NY lawmaker introduces bill to define consent
A New York state lawmaker on Tuesday introduced new legislation that seeks to put into law for the first time an official definition of consent to provide clarity in cases of sexual assault and misconduct.
New York Assembly Member Rebecca Seawright (D) announced the bill in a press release, writing that the measure would “replace the current practice at criminal trials of leaving juries to deliberate over the meaning of consent without any guidance from the statute.”
If passed, the bill would officially define consent in New York as “freely given, knowledgeable and informed agreement … obtained without the use of malice such as forcible compulsion, duress, coercion deception, fraud, concealment, or artifice.”
Seawright, who introduced the bill on Sexual Assault Awareness Month’s National Day of Action, said in the statement that the U.S. Bureau of Justice Statistics reports that a sex crime is committed every 73 seconds.
“We must stop this rising trend by clearly defining consent, thereby empowering our police and prosecutors to take action,” she added.
Joyce Short, the founder and executive director of Consent Awareness Network and author of “Your Consent: The Key to Conquering Sexual Assault,” helped craft the bill’s language, and said Tuesday that by providing a set definition for consent, “our laws will consistently hold sexual predators accountable and conquer sexual assault as well as laying down the law in other crimes.”
Short told ABC News that similar language on consent was included in a draft bill in Pennsylvania, and has also been proposed by a New Jersey state senator.
The New York legislation has also received the support of two women who testified against disgraced Hollywood film magnate Harvey Weinstein over charges of rape and criminal sexual assault.

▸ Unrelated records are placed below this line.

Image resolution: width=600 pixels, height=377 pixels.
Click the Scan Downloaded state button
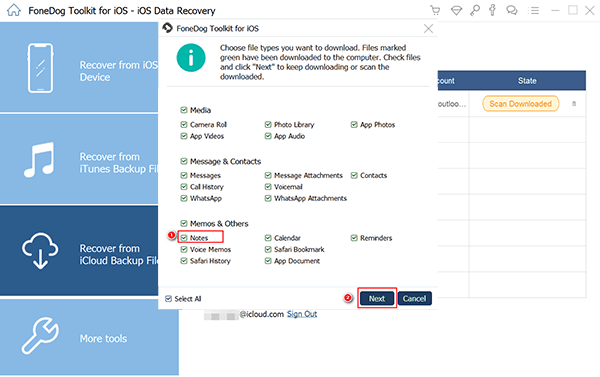click(x=520, y=104)
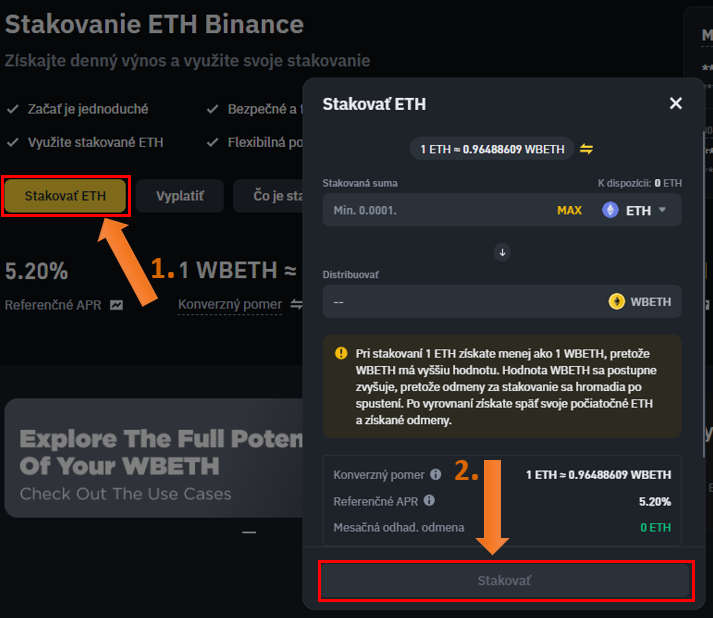The image size is (713, 618).
Task: Click the yellow warning icon in the notice box
Action: [341, 353]
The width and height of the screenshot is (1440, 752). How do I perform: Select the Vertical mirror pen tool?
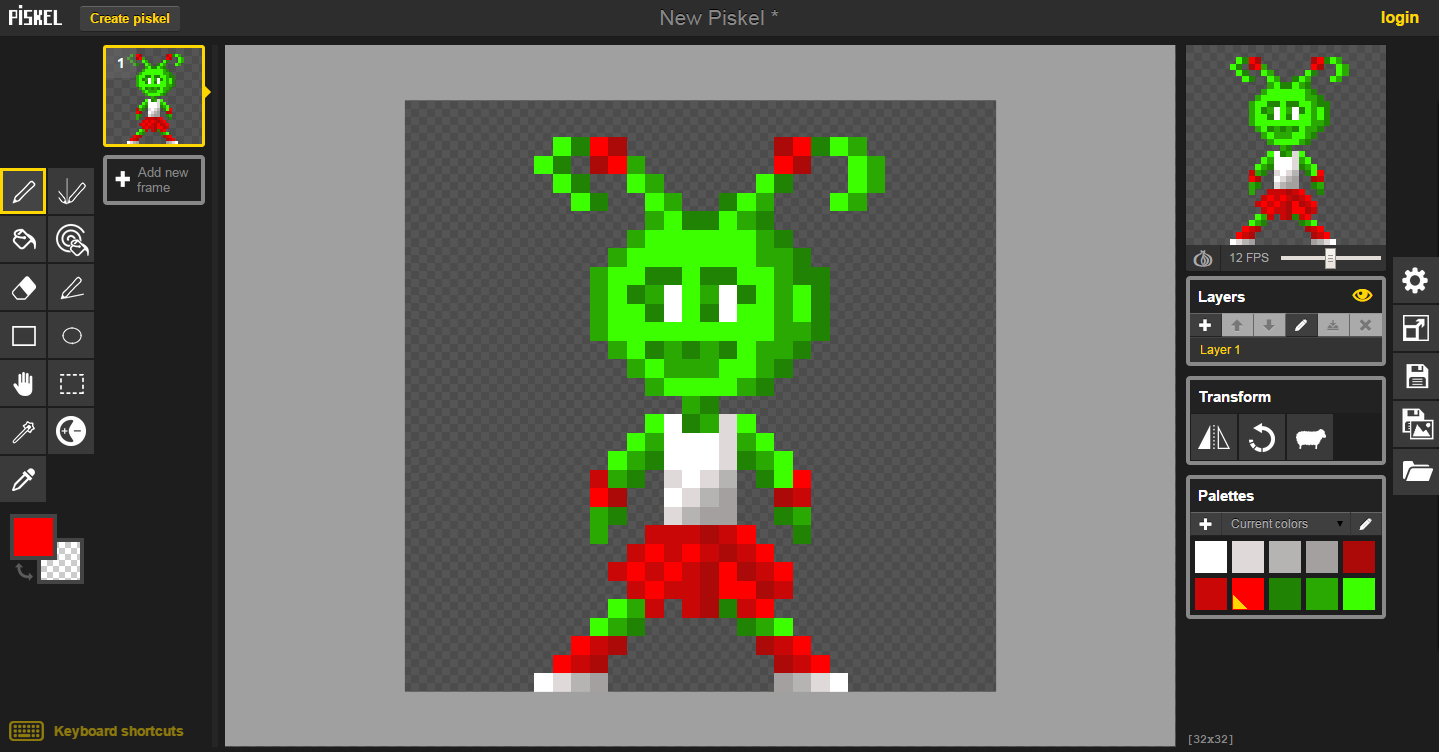pos(71,191)
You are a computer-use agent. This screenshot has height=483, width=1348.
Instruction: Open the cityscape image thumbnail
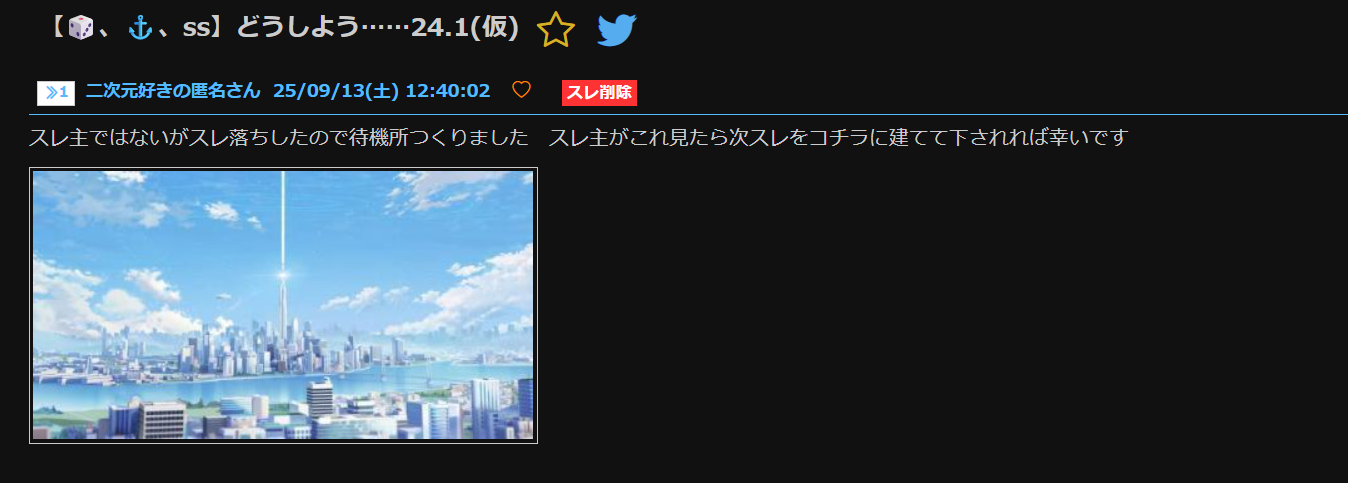tap(283, 305)
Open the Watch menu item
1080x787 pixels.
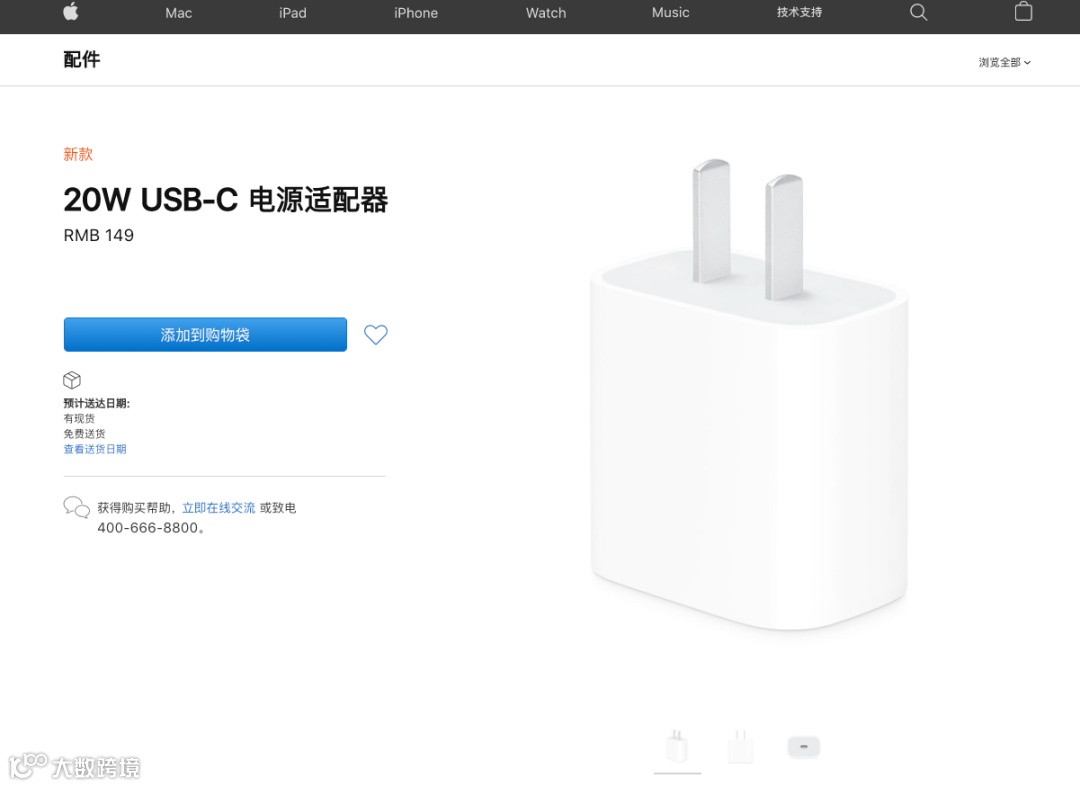[x=546, y=12]
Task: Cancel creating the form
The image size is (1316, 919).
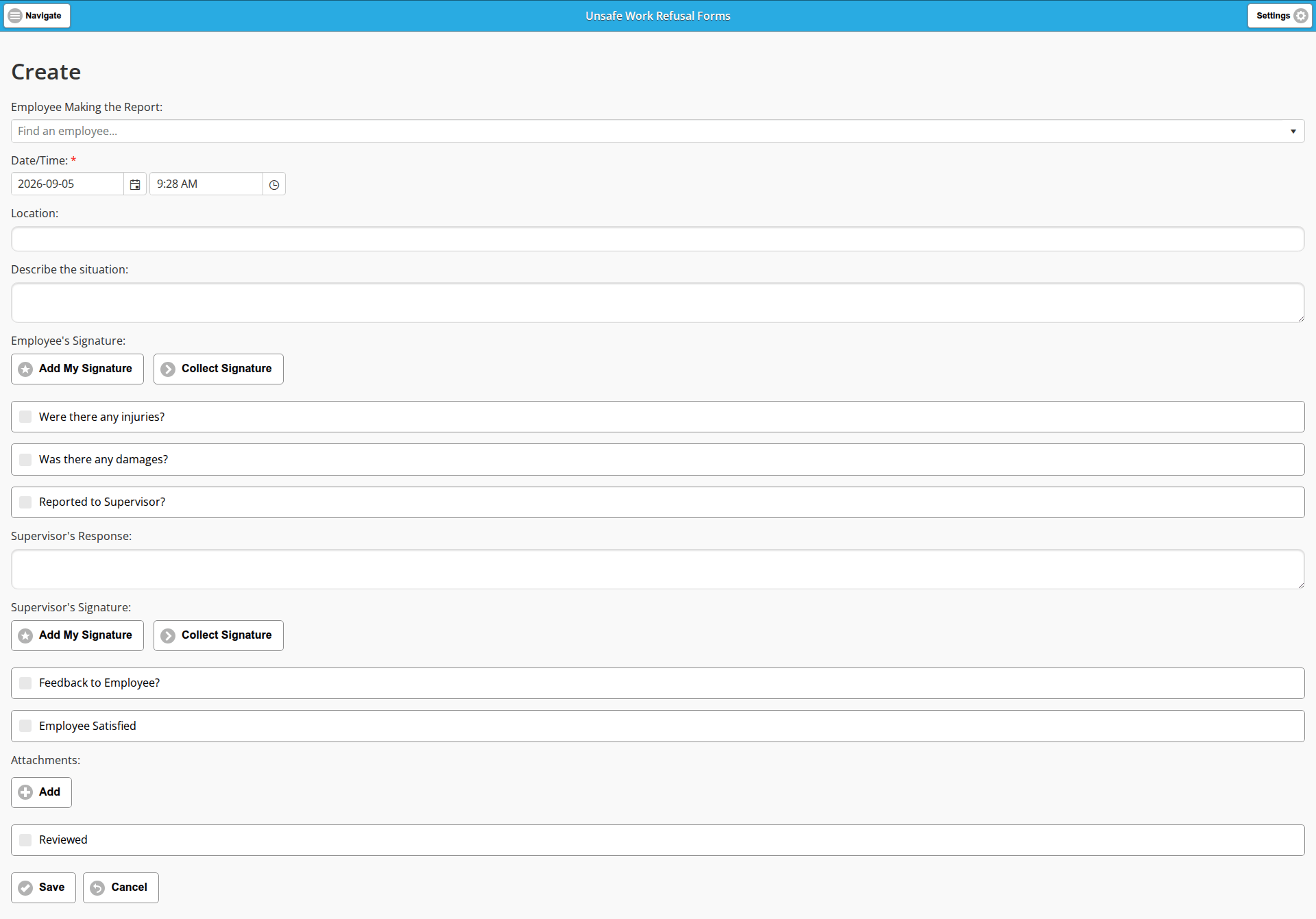Action: tap(121, 887)
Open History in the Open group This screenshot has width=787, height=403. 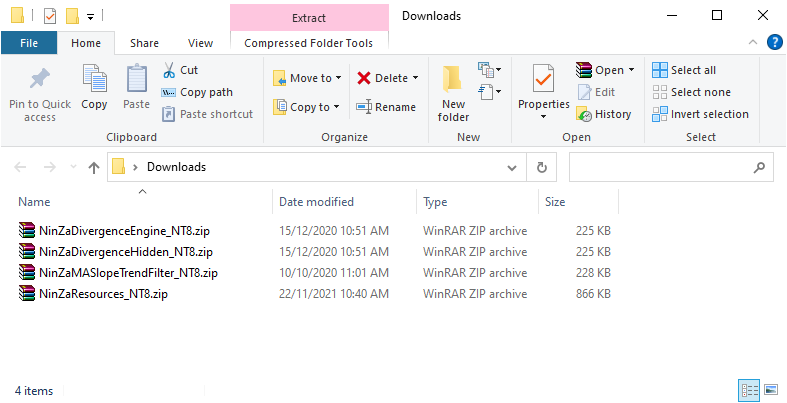click(x=604, y=114)
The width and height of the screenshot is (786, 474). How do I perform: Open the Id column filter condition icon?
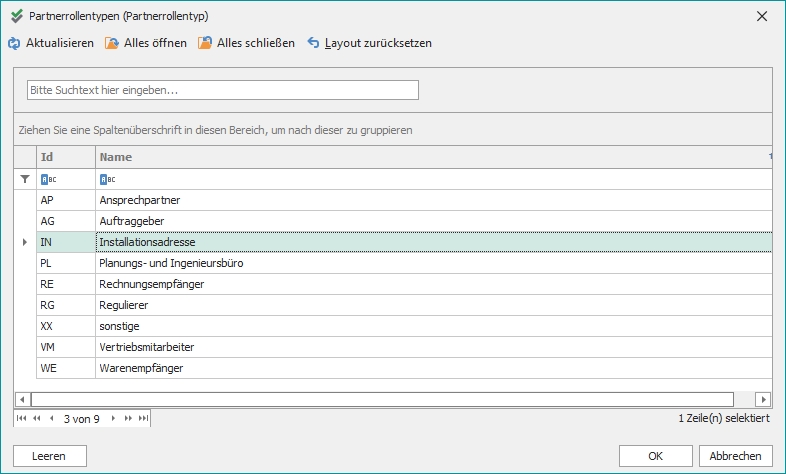click(47, 179)
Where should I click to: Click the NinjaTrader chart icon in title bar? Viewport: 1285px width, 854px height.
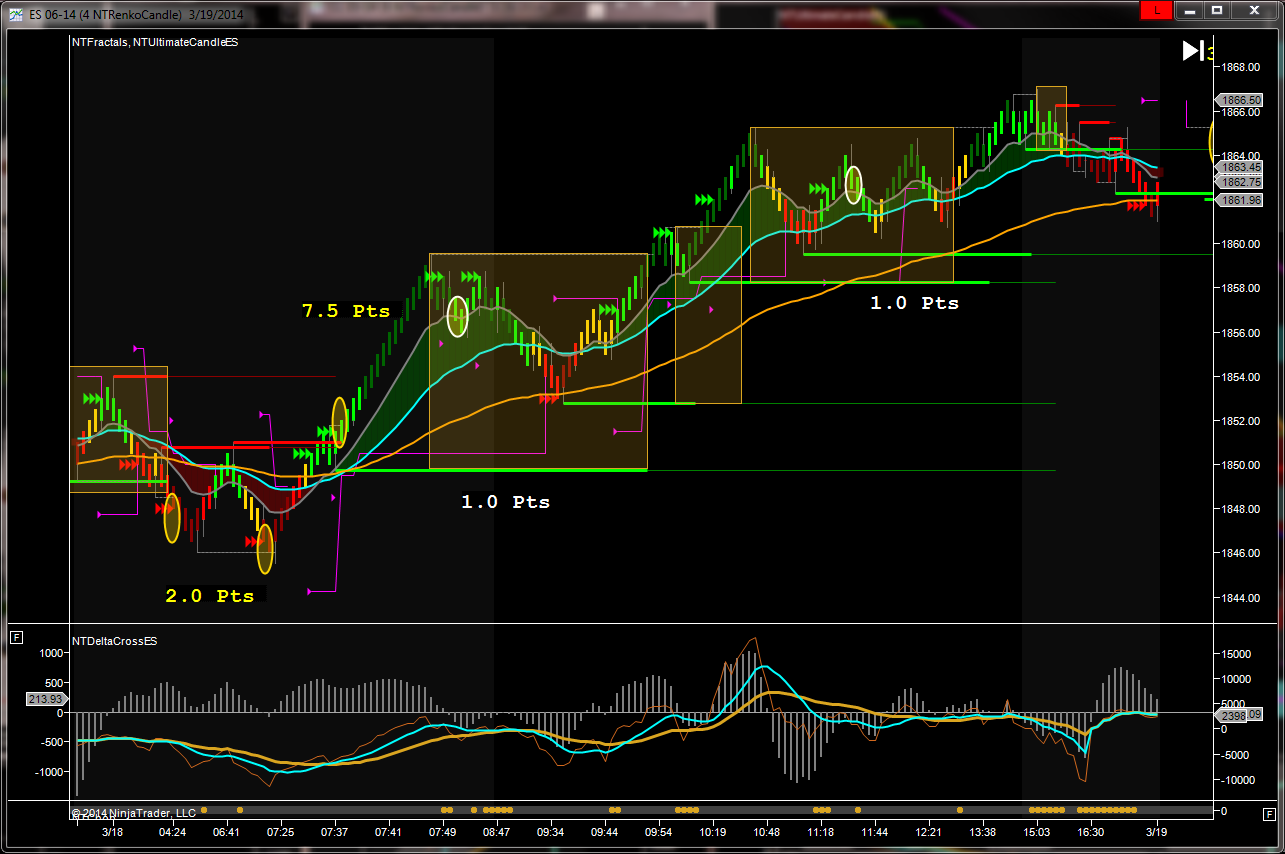[x=17, y=10]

Tarale Wulff, a New York actor and model, said in a statement that Weinstein had repeatedly “claimed to be confused, and that he thought most men are confused” about the “true definition of consent.”
“There’s a generation of woke individuals who won’t be silenced,” Wulff added. “By clearly defining consent, there will be no confusion.”
Creative director and model Dawn Dunning, who also testified against Weinstein, said “consent is consent in all things, not only sex.”
“Applying consent in the general law makes it clear that the same ‘consent’ that protects your property also protects your body,” Dunning explained.
Weinstein’s lawyers on Monday filed a motion to appeal his 2020 sexual assault conviction, arguing that a judge should have dismissed a juror who revealed that she had written a book that touched on themes of “sexual predation of older men.”
The 69-year-old is currently serving a 23-year sentence for rape and sexual assault charges and is set to eventually be extradited to California to face additional charges there.